Consistency is the second characteristics. The 14th Five-Year Plan serves as a link between past and future, continuing the development tasks of the first centenary goal and carrying on the important mission of the second centenary goal. It is a design to start a new journey of fully building a modern socialist country after China completes the building of a moderately prosperous society in all respects.
When formulating the 14th Five-Year Plan, we must consider the sustainable development against the background of domestic development and drastic adjustment of global order. Currently, the global economy is slowing down and the international uncertainty is intensifying. Globalization is likely to be reversed and the international division of labor has undergone major adjustments. Therefore, the 14th Five-Year Plan must consider these facts and seek regional synergy of key industrial chains and new global layout.
When we examine the 13th Five-Year Plan, we will find significant advancement in ecology, poverty alleviation, consumption structure and other areas, but we cannot ignore the endogenous pressures that the business environment and scientific and technological innovation still need to be improved. Consistency must be taken into account when reviewing the past and designing for the future, which is different from the practice of “one government, one set of policies” in Western countries. It has been proven that Western political systems have seen serious involution – the endless cycle of repetition leads to stagnation or an inability to move to a higher state of development.
Practicality is the third characteristics. The formulation of the 14th Five-Year Plan should take into account both feasibility and the progress of the previous plan, both strategic opportunities and potential risks in the complex domestic and international environment. The 14th Five-Year Plan requires a blueprint with clear strategy and strong execution. Every major project needs a well-organized structure and the support of a talent team. Unlike empty slogans such as “yes, we can” or “make our country great again” in some Western countries, the 14th Five-Year Plan is not an empty promise.

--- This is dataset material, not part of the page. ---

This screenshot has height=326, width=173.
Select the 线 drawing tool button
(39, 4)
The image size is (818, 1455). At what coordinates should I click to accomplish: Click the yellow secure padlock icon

Compared to previous five-year plans, the 14th one is unprecedentedly global. After becoming the world’s largest manufacturing country and the world’s largest trading country in the previous decade, China is expected to be the largest consumer of goods, the largest country of foreign investment and even the largest economy in the world. The world today is marked by changes unseen in a century. China must learn to coexist with the increasingly complex international competition, and realize that the next five years are likely to be a period of frequent contradictions and risks.
At the same time, as China is no longer a follower but a front-runner, the 14th Five-Year Plan should consider how China can lead the global economy. In this regard, China needs to grasp the delicate trends of the world economy and politics, reduce the risks of various operations and growth. More importantly, China should accurately overcome its own bottlenecks, identify gaps and forge ahead while seeking profits and avoiding harms
The following five years will not be easy. However, as long as we grasp the law, enhance the awareness of risks and opportunities, carry forward the spirit of struggle and be good at cultivating opportunities in crises, China will witness a completely new scene of development in the following five years.
The author is professor and executive dean of Chongyang Institute for Financial Studies at Renmin University of China.